Redux Performance Optimization: ResELECT

In the previous optimization process, we were optimizing rendering to improve performance, sincereactandreduxThe rendering process is driven by data, so the process of optimizing the rendering process and obtaining data is also an optimization point that needs to be considered.

// Here is a simple filter in Redux
const getVisibleTodos = (todos, filter) = > {
  switch (filter) {
    case 'SHOW_ALL':
      return todos
    case 'SHOW_COMPLETED':
      return todos.filter(t= > t.completed)
    case 'SHOW_ACTIVE':
      return todos.filter(t= >! t.completed) } }const mapStateToProps = (state) = > {
  return {
    todos: getVisibleTodos(state.todos, state.visibilityFilter)
  }
}
Copy the code

The mapStateToProps function is an important part of getting the data in the Redux Store. When we display the items in filter and toDOS, we traverse the array of toDOS fields.

When the array is large, it degrades performance.

This is where ResELECT comes in, and it works by using the last cached result as long as the relevant state hasn’t changed.

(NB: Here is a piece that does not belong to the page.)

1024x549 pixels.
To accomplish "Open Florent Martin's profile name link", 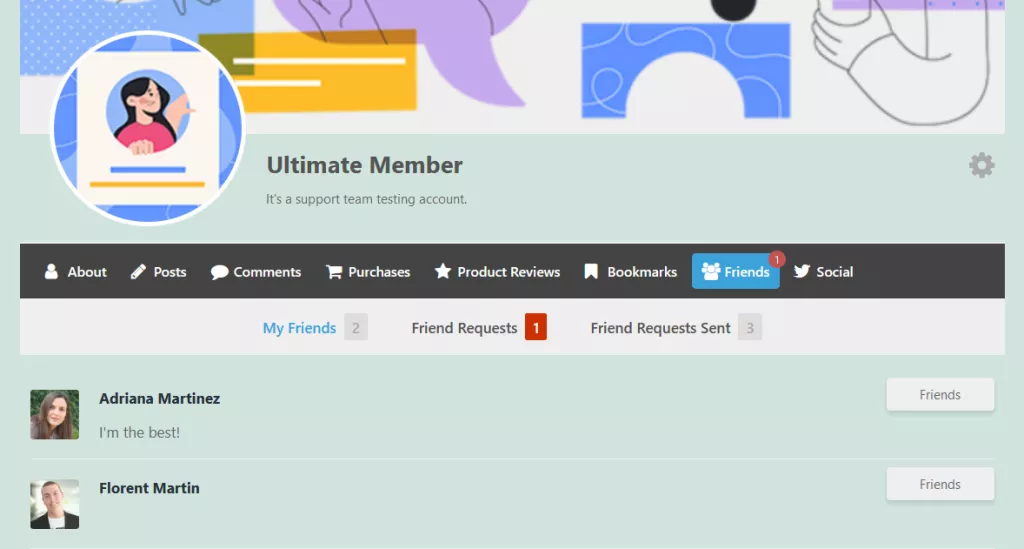I will coord(149,488).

I will not introduce the specific usage here too much, there are a lot of great people have written about it, I will not repeat, if you want to know more about it, you can refer to ResELECT giuhub, Redux middleware – ResELECT.

Three: reference materials

This article is based on the chapters on how to optimize React performance in the Books “Inside the React Stack” and “Inside the React and Redux”, as well as my own hands-on practice and thinking.

There will be some mistakes in the article and I would like to invite your criticism and correction.